(Excerpt begins)

No one escapes troubles in life—no one. Some, however, experience more than their fair share. Some people, too, respond in ways that leave residual harm on their lives and prevent them from living a full, thriving life. 

Kids who experience a traumatic moment can have a variety of responses. In simple terms, they will often respond in ways that are either overt or covert. When you think of an overt fight response, you can imagine what that looks like when a kid goes through a potentially traumatic experience like the divorce of their parents, abuse, natural disaster, or physical harm. Their nervous system is doing its job to protect itself from further harm or pain. That might show up through physical symptoms like shortness of breath, tightness in the chest, digestive issues, difficulty sleeping, or outbursts of anger.

Covertly, though, it might present itself differently. This is considered more of a flight or freeze response, which is also a protective mechanism instigated by the nervous system. You might notice a kid who's suddenly more withdrawn, has faraway looks on their faces or does not want to engage in their typical activities. They might spend more time disengaging from social interactions, for instance, more time gaming or on their smartphones or binge-watching shows. Maybe they sleep a lot more or quickly shut down conversations.

(Excerpt ends)
(Record excerpts begins)

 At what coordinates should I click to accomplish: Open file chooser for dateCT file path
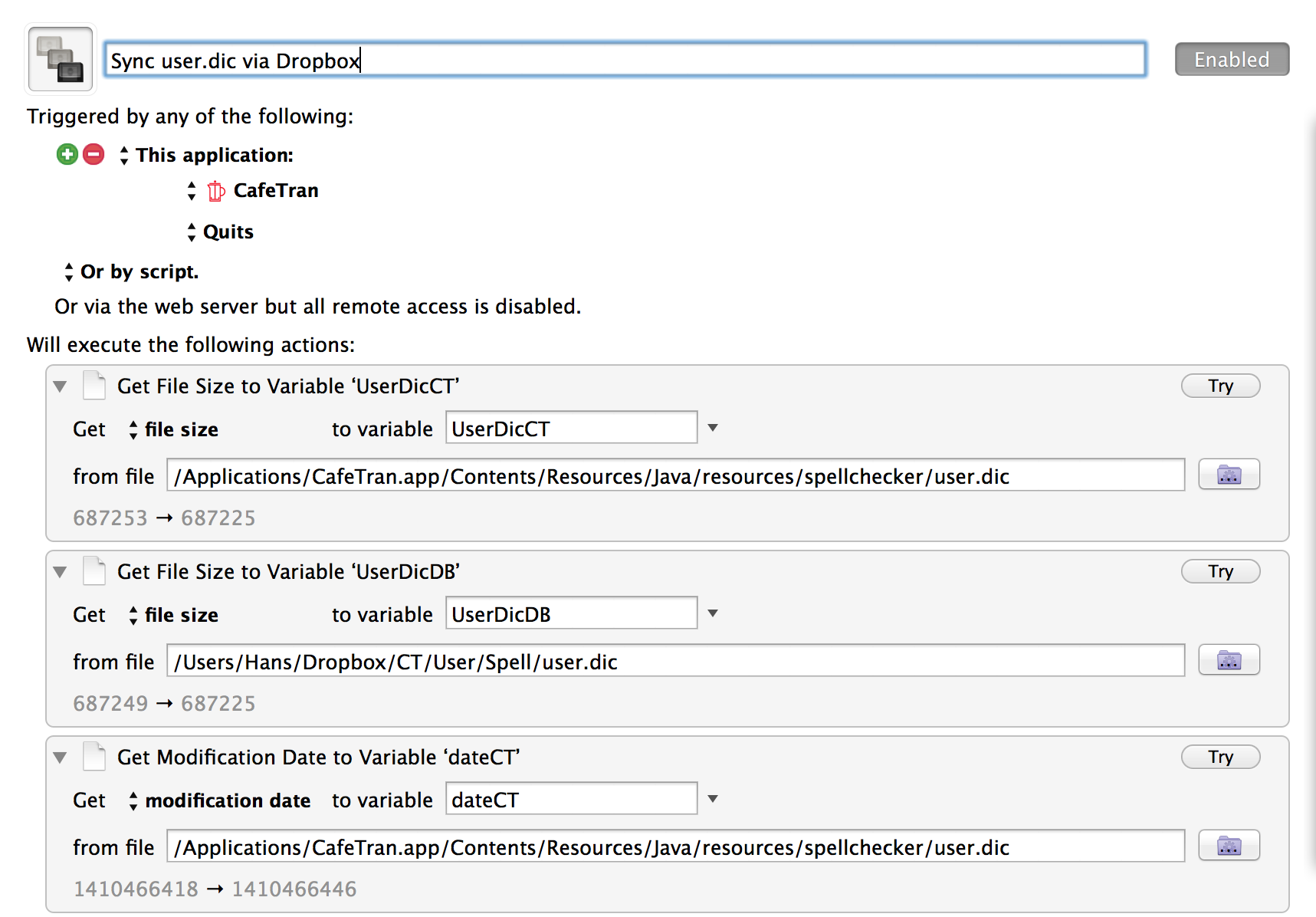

(Record excerpts ends)
(Record excerpts begins)

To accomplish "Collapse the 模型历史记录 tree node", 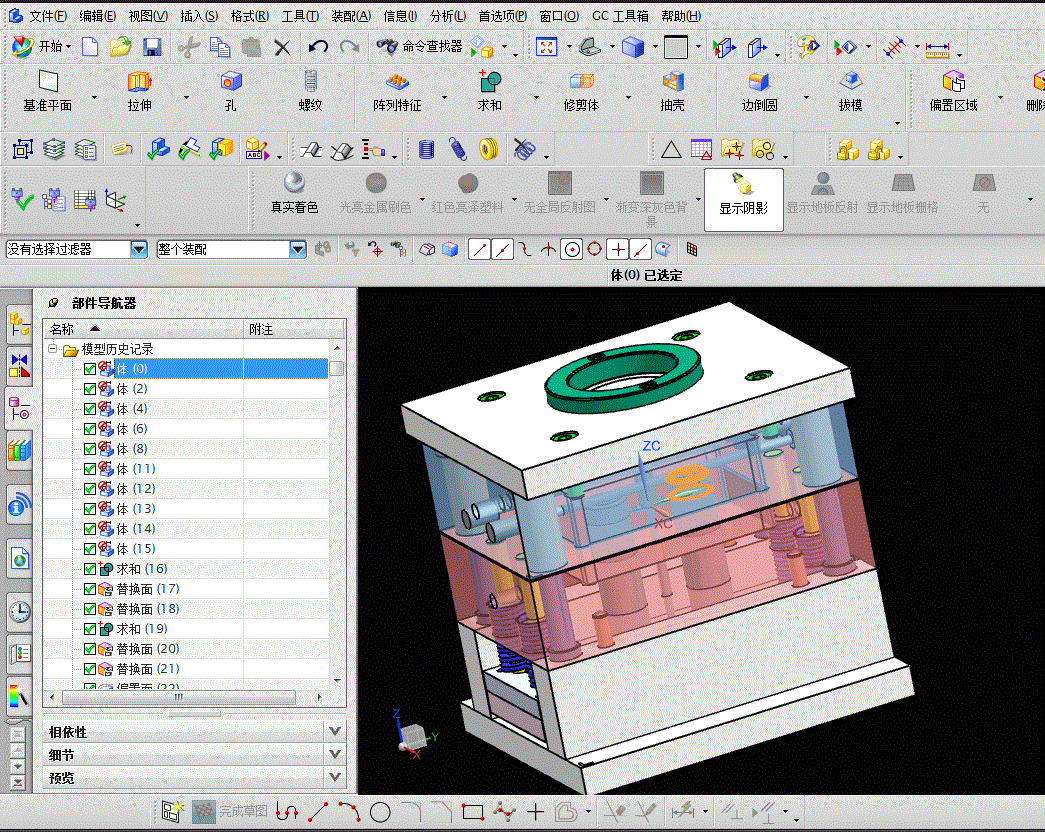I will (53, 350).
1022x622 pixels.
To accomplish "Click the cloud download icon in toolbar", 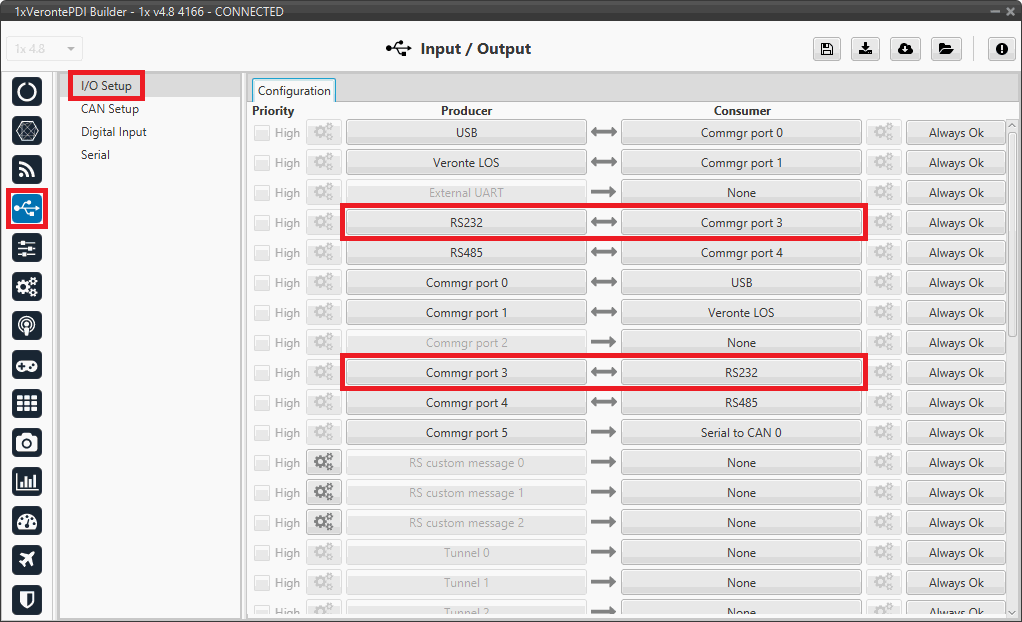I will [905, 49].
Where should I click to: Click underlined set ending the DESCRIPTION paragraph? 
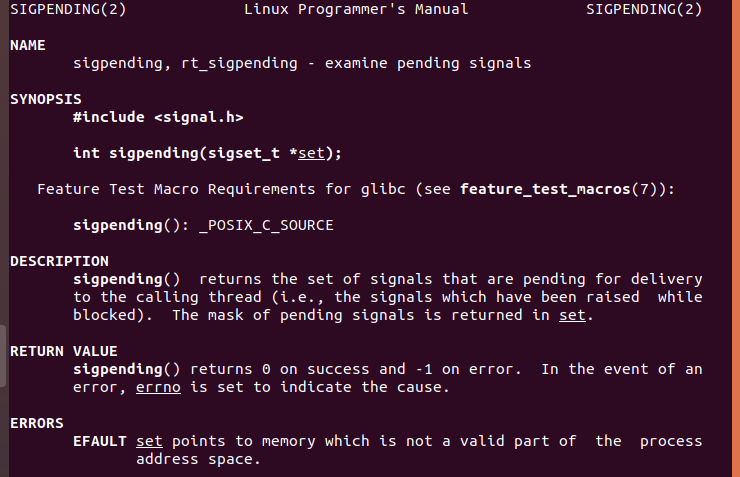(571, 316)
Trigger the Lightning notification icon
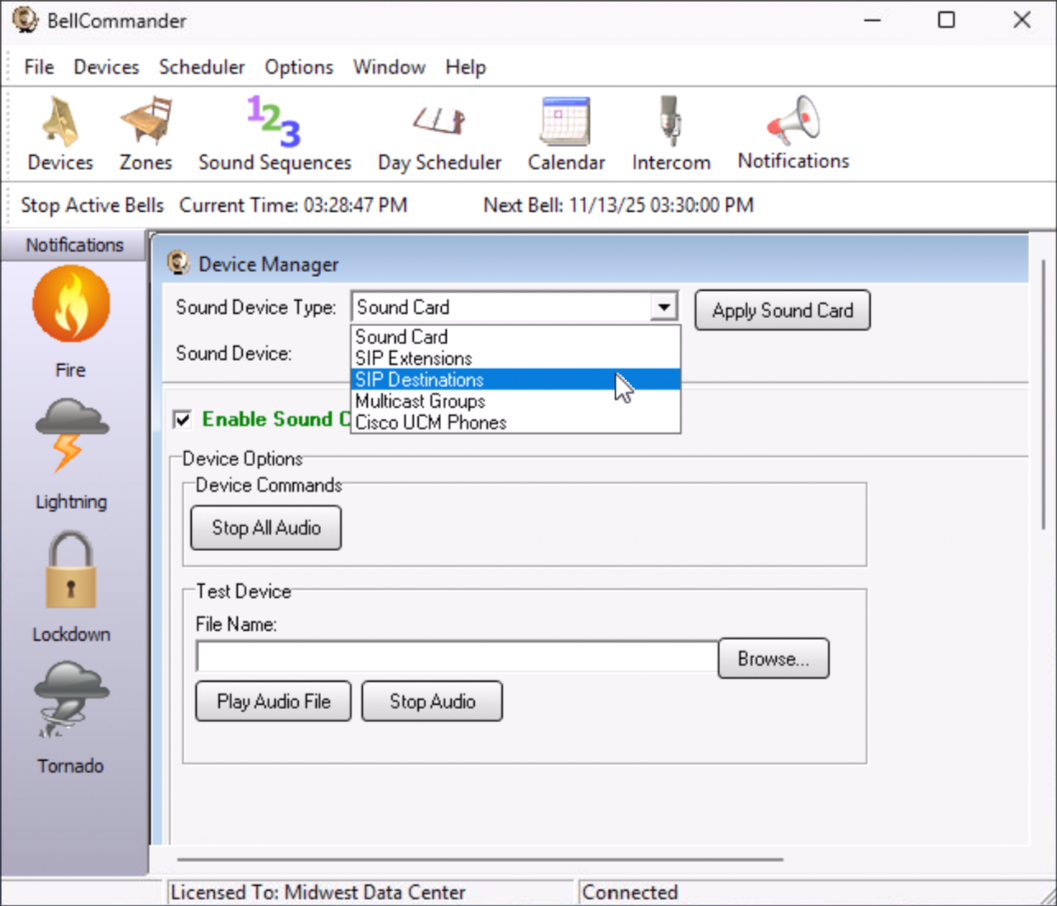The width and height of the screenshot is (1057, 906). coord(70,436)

(Record excerpts ends)

* _Tasks_
1. Print the part of the excerpt on childhood trauma that opens with the words containing "Covertly, though, it" and closes with "shut down conversations.".
2. In the excerpt on childhood trauma, what kind of response is a covert reaction considered to be?

* _Numbered answers_
1.
Covertly, though, it might present itself differently. This is considered more of a flight or freeze response, which is also a protective mechanism instigated by the nervous system. You might notice a kid who's suddenly more withdrawn, has faraway looks on their faces or does not want to engage in their typical activities. They might spend more time disengaging from social interactions, for instance, more time gaming or on their smartphones or binge-watching shows. Maybe they sleep a lot more or quickly shut down conversations.

2. A flight or freeze response.